Most of the men who replied said something along the lines of, “Please say three minutes! Please say three minutes! Please say three minutes!”
This struck me as brutally honest. In my experience, a majority of men exert a great amount of energy during coitus trying not to cum too quickly. And don’t get me wrong, on the scale of sexual conditions a man can experience, I’ll take rock cock over premature ejaculation or erectile dysfunction. But 5K’s inability to climax fucked with my head more than I thought it would. I had no idea how much of my sexual self-worth and identity was invested in my ability to readily and quickly make a man cum.
It shook the very foundation of my entire delusion that I was some kind of otherworldly sex goddess, and as a result, I started feeling uninspired to have sex because I felt like I had somehow failed. I realize that sex shouldn’t be goal-oriented, but it bothered me on a level far deeper than my brain or feelings. This was some gut-level frustration that was hard to shake. Turns out, men aren’t the only ones who get insecure about leaving their mate sexually frustrated. Fancy that.

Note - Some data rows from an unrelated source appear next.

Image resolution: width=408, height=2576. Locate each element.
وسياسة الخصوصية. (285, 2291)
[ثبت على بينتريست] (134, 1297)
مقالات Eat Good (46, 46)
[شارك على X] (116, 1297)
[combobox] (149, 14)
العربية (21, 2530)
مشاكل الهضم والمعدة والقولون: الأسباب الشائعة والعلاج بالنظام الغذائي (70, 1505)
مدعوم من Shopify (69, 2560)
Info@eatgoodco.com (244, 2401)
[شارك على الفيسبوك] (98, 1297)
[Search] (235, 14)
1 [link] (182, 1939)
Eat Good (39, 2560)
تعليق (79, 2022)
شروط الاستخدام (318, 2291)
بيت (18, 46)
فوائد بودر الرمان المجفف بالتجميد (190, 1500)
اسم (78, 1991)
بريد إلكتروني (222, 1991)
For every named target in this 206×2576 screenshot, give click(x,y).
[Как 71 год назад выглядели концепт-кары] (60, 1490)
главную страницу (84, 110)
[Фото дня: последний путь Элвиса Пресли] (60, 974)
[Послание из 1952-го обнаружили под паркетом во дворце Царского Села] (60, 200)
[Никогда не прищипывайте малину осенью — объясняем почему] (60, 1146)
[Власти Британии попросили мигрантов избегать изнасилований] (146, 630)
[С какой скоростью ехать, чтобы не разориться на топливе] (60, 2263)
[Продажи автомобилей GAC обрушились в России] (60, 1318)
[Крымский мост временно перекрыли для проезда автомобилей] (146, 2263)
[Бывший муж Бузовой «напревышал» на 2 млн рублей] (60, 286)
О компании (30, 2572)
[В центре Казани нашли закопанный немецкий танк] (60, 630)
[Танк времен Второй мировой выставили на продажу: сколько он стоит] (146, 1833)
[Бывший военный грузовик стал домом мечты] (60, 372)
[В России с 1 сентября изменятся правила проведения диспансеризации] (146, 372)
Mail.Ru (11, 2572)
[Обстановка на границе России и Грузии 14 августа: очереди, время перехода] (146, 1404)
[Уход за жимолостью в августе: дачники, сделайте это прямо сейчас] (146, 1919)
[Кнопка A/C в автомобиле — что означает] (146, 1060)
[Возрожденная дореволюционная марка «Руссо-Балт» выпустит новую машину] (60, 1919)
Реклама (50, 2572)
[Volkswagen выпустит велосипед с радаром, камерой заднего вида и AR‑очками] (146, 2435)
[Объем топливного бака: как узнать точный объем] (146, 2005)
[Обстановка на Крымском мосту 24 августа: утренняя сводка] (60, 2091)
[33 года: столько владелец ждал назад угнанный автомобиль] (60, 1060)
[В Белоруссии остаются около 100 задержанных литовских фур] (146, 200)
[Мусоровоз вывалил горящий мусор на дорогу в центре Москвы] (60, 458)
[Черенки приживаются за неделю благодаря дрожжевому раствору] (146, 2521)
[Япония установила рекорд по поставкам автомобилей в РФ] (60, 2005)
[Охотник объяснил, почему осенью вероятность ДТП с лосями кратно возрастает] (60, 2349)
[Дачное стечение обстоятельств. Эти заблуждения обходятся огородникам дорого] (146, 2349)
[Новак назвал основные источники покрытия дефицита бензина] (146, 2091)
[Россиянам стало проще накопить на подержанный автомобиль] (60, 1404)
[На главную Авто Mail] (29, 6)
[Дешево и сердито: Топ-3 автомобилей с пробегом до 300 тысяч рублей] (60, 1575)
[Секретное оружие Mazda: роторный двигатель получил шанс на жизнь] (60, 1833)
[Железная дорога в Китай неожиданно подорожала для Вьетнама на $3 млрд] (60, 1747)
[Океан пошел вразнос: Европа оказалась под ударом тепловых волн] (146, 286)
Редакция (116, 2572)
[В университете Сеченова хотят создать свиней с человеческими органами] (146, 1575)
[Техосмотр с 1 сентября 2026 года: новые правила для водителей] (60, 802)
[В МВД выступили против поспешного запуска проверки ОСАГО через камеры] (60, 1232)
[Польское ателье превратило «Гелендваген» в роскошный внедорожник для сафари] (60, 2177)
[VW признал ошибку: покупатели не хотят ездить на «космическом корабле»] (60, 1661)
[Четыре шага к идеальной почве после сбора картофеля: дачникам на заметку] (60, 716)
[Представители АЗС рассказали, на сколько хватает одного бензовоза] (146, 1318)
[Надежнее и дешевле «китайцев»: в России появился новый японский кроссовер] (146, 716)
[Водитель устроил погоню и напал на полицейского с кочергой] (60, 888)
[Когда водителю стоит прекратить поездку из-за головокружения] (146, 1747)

The moral of the story: We all think we want to have sex for the average length of a porn scene, but in reality, the average man is lucky to last seven minutes and most women seem to be content to finish somewhere between 10 to 30 minutes of knockin’ boots.
The giant caveat being that you can really only get away with a five-minute roll-in-the-hay if you take care of her first during foreplay. If not, you’re what we ladies refer to as a “lazy one pump chump.” The jury might be hung in regards to how long is too long, but it’s case closed on how short is too short: And it’s when you climax before she does.